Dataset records
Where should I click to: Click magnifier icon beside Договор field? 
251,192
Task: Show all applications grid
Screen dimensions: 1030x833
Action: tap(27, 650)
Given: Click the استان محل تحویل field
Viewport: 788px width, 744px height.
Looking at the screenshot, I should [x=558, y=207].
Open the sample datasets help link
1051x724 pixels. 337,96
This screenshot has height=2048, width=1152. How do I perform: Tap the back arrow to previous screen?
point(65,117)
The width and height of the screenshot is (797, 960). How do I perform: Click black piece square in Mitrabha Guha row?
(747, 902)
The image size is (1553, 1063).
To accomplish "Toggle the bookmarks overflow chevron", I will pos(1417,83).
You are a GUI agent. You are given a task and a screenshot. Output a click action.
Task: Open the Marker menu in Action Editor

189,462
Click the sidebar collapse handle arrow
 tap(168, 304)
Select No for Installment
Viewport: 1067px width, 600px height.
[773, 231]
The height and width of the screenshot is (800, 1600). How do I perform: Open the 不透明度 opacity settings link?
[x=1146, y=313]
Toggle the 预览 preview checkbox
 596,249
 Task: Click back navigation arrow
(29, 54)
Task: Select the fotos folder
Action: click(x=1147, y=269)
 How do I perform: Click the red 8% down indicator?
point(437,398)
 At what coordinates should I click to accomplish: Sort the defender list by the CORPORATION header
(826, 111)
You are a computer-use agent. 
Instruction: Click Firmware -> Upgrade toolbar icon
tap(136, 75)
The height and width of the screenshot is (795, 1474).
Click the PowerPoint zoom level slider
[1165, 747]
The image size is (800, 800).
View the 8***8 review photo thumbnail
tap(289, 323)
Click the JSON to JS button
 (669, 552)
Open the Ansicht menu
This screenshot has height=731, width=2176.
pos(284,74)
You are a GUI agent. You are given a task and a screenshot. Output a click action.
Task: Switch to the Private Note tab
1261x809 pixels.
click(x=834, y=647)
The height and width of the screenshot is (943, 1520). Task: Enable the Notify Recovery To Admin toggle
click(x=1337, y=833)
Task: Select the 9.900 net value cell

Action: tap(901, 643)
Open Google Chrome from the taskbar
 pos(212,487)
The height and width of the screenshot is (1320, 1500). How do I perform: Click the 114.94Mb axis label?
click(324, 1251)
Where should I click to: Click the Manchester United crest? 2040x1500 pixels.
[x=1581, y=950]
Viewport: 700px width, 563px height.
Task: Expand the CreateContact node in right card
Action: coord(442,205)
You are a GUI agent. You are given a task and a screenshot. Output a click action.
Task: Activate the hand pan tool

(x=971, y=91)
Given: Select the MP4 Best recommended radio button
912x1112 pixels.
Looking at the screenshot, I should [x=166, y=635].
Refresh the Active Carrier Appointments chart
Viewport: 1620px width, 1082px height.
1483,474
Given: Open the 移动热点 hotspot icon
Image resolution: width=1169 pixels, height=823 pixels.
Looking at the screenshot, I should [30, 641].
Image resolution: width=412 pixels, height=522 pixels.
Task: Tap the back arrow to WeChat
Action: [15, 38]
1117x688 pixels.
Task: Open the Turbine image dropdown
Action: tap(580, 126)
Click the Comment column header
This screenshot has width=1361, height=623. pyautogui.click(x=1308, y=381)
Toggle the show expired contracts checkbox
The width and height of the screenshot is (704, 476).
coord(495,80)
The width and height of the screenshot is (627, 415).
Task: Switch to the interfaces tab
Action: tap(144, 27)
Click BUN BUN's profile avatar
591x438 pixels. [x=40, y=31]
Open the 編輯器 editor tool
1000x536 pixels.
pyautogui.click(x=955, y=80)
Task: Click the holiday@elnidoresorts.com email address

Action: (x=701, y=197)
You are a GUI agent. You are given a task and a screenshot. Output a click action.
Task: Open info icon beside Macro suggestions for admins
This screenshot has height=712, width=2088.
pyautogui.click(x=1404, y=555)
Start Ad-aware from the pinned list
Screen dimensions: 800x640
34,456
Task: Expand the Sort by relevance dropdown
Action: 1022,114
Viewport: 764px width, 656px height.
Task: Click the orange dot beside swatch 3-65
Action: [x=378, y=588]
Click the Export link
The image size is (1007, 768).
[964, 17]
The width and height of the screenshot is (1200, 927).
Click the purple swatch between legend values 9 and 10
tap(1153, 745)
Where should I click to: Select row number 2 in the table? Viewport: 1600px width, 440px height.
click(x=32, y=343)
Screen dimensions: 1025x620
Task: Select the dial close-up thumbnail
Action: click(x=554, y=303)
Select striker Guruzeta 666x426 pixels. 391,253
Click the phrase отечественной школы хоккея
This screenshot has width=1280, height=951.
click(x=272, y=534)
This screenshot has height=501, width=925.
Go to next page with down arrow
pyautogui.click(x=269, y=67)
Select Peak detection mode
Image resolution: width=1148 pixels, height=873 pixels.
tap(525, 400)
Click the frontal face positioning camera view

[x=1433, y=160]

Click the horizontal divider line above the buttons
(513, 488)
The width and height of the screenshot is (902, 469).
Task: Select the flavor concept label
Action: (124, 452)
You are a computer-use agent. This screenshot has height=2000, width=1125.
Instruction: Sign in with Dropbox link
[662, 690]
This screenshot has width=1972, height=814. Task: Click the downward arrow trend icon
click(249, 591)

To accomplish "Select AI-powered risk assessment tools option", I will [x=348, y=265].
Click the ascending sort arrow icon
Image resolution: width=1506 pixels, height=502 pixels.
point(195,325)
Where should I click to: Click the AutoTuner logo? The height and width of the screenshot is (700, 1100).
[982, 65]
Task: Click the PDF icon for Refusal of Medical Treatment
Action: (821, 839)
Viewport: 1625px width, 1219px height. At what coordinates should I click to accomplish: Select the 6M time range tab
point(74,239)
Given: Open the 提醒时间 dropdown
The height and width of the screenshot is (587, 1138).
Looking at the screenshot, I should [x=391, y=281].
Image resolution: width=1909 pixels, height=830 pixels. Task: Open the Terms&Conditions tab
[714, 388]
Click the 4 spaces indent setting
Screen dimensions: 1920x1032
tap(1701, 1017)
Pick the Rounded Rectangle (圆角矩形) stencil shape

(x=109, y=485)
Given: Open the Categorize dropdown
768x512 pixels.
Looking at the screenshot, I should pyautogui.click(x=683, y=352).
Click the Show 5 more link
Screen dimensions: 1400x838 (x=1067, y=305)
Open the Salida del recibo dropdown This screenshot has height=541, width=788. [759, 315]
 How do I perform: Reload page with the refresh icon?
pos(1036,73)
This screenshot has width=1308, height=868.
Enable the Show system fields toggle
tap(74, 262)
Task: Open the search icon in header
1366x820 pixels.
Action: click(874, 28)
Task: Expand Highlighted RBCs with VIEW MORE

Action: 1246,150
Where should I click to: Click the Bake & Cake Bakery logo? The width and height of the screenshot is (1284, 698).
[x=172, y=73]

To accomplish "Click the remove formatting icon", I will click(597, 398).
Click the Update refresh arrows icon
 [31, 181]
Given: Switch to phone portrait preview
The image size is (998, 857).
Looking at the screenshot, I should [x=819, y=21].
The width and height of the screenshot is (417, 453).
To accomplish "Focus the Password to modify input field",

What the task requires:
Each of the records above is to be copied exactly.

Task answer:
Where should I click to: Click magnifier icon beside Договор field? 
251,192
Task: Show all applications grid
Screen dimensions: 1030x833
Action: tap(27, 650)
Given: Click the استان محل تحویل field
Viewport: 788px width, 744px height.
Looking at the screenshot, I should [x=558, y=207].
Open the sample datasets help link
1051x724 pixels. 337,96
This screenshot has height=2048, width=1152. How do I perform: Tap the back arrow to previous screen?
point(65,117)
The width and height of the screenshot is (797, 960). How do I perform: Click black piece square in Mitrabha Guha row?
(747, 902)
The image size is (1553, 1063).
To accomplish "Toggle the bookmarks overflow chevron", I will pos(1417,83).
You are a GUI agent. You are given a task and a screenshot. Output a click action.
Task: Open the Marker menu in Action Editor

189,462
Click the sidebar collapse handle arrow
 tap(168, 304)
Select No for Installment
Viewport: 1067px width, 600px height.
[773, 231]
The height and width of the screenshot is (800, 1600). How do I perform: Open the 不透明度 opacity settings link?
[x=1146, y=313]
Toggle the 预览 preview checkbox
 596,249
 Task: Click back navigation arrow
(29, 54)
Task: Select the fotos folder
Action: click(x=1147, y=269)
 How do I perform: Click the red 8% down indicator?
point(437,398)
 At what coordinates should I click to accomplish: Sort the defender list by the CORPORATION header
(826, 111)
You are a computer-use agent. 
Instruction: Click Firmware -> Upgrade toolbar icon
tap(136, 75)
The height and width of the screenshot is (795, 1474).
Click the PowerPoint zoom level slider
[1165, 747]
The image size is (800, 800).
View the 8***8 review photo thumbnail
tap(289, 323)
Click the JSON to JS button
 (669, 552)
Open the Ansicht menu
This screenshot has height=731, width=2176.
pos(284,74)
You are a GUI agent. You are given a task and a screenshot. Output a click action.
Task: Switch to the Private Note tab
1261x809 pixels.
click(x=834, y=647)
The height and width of the screenshot is (943, 1520). Task: Enable the Notify Recovery To Admin toggle
click(x=1337, y=833)
Task: Select the 9.900 net value cell

Action: tap(901, 643)
Open Google Chrome from the taskbar
 pos(212,487)
The height and width of the screenshot is (1320, 1500). How do I perform: Click the 114.94Mb axis label?
click(324, 1251)
Where should I click to: Click the Manchester United crest? 2040x1500 pixels.
[x=1581, y=950]
Viewport: 700px width, 563px height.
Task: Expand the CreateContact node in right card
Action: coord(442,205)
You are a GUI agent. You are given a task and a screenshot. Output a click action.
Task: Activate the hand pan tool

(x=971, y=91)
Given: Select the MP4 Best recommended radio button
912x1112 pixels.
Looking at the screenshot, I should [x=166, y=635].
Refresh the Active Carrier Appointments chart
Viewport: 1620px width, 1082px height.
1483,474
Given: Open the 移动热点 hotspot icon
Image resolution: width=1169 pixels, height=823 pixels.
Looking at the screenshot, I should [30, 641].
Image resolution: width=412 pixels, height=522 pixels.
Task: Tap the back arrow to WeChat
Action: [15, 38]
1117x688 pixels.
Task: Open the Turbine image dropdown
Action: tap(580, 126)
Click the Comment column header
This screenshot has width=1361, height=623. pyautogui.click(x=1308, y=381)
Toggle the show expired contracts checkbox
The width and height of the screenshot is (704, 476).
coord(495,80)
The width and height of the screenshot is (627, 415).
Task: Switch to the interfaces tab
Action: tap(144, 27)
Click BUN BUN's profile avatar
591x438 pixels. [x=40, y=31]
Open the 編輯器 editor tool
1000x536 pixels.
pyautogui.click(x=955, y=80)
Task: Click the holiday@elnidoresorts.com email address

Action: (x=701, y=197)
You are a GUI agent. You are given a task and a screenshot. Output a click action.
Task: Open info icon beside Macro suggestions for admins
This screenshot has height=712, width=2088.
pyautogui.click(x=1404, y=555)
Start Ad-aware from the pinned list
Screen dimensions: 800x640
34,456
Task: Expand the Sort by relevance dropdown
Action: 1022,114
Viewport: 764px width, 656px height.
Task: Click the orange dot beside swatch 3-65
Action: [x=378, y=588]
Click the Export link
The image size is (1007, 768).
[964, 17]
The width and height of the screenshot is (1200, 927).
Click the purple swatch between legend values 9 and 10
tap(1153, 745)
Where should I click to: Select row number 2 in the table? Viewport: 1600px width, 440px height.
click(x=32, y=343)
Screen dimensions: 1025x620
Task: Select the dial close-up thumbnail
Action: click(x=554, y=303)
Select striker Guruzeta 666x426 pixels. 391,253
Click the phrase отечественной школы хоккея
This screenshot has width=1280, height=951.
click(x=272, y=534)
This screenshot has height=501, width=925.
Go to next page with down arrow
pyautogui.click(x=269, y=67)
Select Peak detection mode
Image resolution: width=1148 pixels, height=873 pixels.
tap(525, 400)
Click the frontal face positioning camera view

[x=1433, y=160]

Click the horizontal divider line above the buttons
(513, 488)
The width and height of the screenshot is (902, 469).
Task: Select the flavor concept label
Action: (124, 452)
You are a computer-use agent. This screenshot has height=2000, width=1125.
Instruction: Sign in with Dropbox link
[662, 690]
This screenshot has width=1972, height=814. Task: Click the downward arrow trend icon
click(249, 591)

To accomplish "Select AI-powered risk assessment tools option", I will [x=348, y=265].
Click the ascending sort arrow icon
Image resolution: width=1506 pixels, height=502 pixels.
point(195,325)
Where should I click to: Click the AutoTuner logo? The height and width of the screenshot is (700, 1100).
[982, 65]
Task: Click the PDF icon for Refusal of Medical Treatment
Action: (821, 839)
Viewport: 1625px width, 1219px height. At what coordinates should I click to accomplish: Select the 6M time range tab
point(74,239)
Given: Open the 提醒时间 dropdown
The height and width of the screenshot is (587, 1138).
Looking at the screenshot, I should [x=391, y=281].
Image resolution: width=1909 pixels, height=830 pixels. Task: Open the Terms&Conditions tab
[714, 388]
Click the 4 spaces indent setting
Screen dimensions: 1920x1032
tap(1701, 1017)
Pick the Rounded Rectangle (圆角矩形) stencil shape

(x=109, y=485)
Given: Open the Categorize dropdown
768x512 pixels.
Looking at the screenshot, I should pyautogui.click(x=683, y=352).
Click the Show 5 more link
Screen dimensions: 1400x838 (x=1067, y=305)
Open the Salida del recibo dropdown This screenshot has height=541, width=788. [759, 315]
 How do I perform: Reload page with the refresh icon?
pos(1036,73)
This screenshot has width=1308, height=868.
Enable the Show system fields toggle
tap(74, 262)
Task: Open the search icon in header
1366x820 pixels.
Action: click(874, 28)
Task: Expand Highlighted RBCs with VIEW MORE

Action: 1246,150
Where should I click to: Click the Bake & Cake Bakery logo? The width and height of the screenshot is (1284, 698).
[x=172, y=73]

To accomplish "Click the remove formatting icon", I will click(597, 398).
Click the Update refresh arrows icon
 [31, 181]
Given: Switch to phone portrait preview
The image size is (998, 857).
Looking at the screenshot, I should [x=819, y=21].
The width and height of the screenshot is (417, 453).
To accomplish "Focus the Password to modify input field",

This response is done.